WHAT TO PRODUCE = Change "dropdown" to "menu" in the stretch from the line containing "Where should I click to: Select" through the end of the records, and give those lines again with nothing else altered.

───

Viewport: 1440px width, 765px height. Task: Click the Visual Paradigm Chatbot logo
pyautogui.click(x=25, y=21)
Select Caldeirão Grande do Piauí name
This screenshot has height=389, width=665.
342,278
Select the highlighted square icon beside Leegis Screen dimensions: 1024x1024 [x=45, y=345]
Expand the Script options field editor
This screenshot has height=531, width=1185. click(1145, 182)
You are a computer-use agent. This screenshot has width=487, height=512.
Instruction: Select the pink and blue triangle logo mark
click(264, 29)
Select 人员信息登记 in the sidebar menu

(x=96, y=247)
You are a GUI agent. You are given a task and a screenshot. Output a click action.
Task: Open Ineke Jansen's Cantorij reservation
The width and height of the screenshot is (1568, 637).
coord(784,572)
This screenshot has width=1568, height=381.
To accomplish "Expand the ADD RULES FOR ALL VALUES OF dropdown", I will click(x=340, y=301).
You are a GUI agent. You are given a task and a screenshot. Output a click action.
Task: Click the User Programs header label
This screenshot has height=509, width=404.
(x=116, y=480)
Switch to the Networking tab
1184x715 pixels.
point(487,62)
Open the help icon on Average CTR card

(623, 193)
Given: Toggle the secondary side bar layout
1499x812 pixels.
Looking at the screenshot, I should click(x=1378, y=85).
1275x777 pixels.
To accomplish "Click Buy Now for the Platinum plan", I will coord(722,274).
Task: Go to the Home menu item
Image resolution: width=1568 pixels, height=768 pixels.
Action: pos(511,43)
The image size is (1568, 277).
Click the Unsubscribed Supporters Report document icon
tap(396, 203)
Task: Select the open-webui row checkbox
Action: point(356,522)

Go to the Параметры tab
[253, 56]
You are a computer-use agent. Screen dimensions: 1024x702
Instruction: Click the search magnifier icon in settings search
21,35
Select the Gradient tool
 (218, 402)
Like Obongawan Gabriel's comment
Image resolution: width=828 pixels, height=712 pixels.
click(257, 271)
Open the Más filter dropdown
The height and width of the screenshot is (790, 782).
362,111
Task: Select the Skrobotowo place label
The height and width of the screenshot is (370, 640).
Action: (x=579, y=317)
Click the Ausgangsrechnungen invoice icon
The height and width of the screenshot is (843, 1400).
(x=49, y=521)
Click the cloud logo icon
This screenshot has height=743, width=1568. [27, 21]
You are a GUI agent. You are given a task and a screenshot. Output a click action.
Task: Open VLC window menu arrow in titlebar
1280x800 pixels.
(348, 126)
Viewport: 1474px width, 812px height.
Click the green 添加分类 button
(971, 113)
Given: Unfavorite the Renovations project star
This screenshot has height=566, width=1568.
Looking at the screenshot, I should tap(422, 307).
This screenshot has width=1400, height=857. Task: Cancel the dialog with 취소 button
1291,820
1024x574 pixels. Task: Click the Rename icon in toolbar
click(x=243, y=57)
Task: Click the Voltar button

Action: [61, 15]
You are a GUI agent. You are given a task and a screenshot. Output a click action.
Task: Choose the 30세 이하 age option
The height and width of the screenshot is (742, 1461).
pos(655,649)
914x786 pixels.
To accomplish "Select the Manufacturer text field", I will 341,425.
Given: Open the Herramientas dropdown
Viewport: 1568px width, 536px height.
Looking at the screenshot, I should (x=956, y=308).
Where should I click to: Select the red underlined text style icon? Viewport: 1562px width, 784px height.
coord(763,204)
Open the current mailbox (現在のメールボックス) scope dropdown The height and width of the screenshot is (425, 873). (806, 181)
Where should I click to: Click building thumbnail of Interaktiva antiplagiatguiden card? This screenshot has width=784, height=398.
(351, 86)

───

COMPLETE RESPONSE =
Where should I click to: Select the red underlined text style icon? Viewport: 1562px width, 784px height.
coord(763,204)
Open the current mailbox (現在のメールボックス) scope menu The height and width of the screenshot is (425, 873). (806, 181)
Where should I click to: Click building thumbnail of Interaktiva antiplagiatguiden card? This screenshot has width=784, height=398.
(351, 86)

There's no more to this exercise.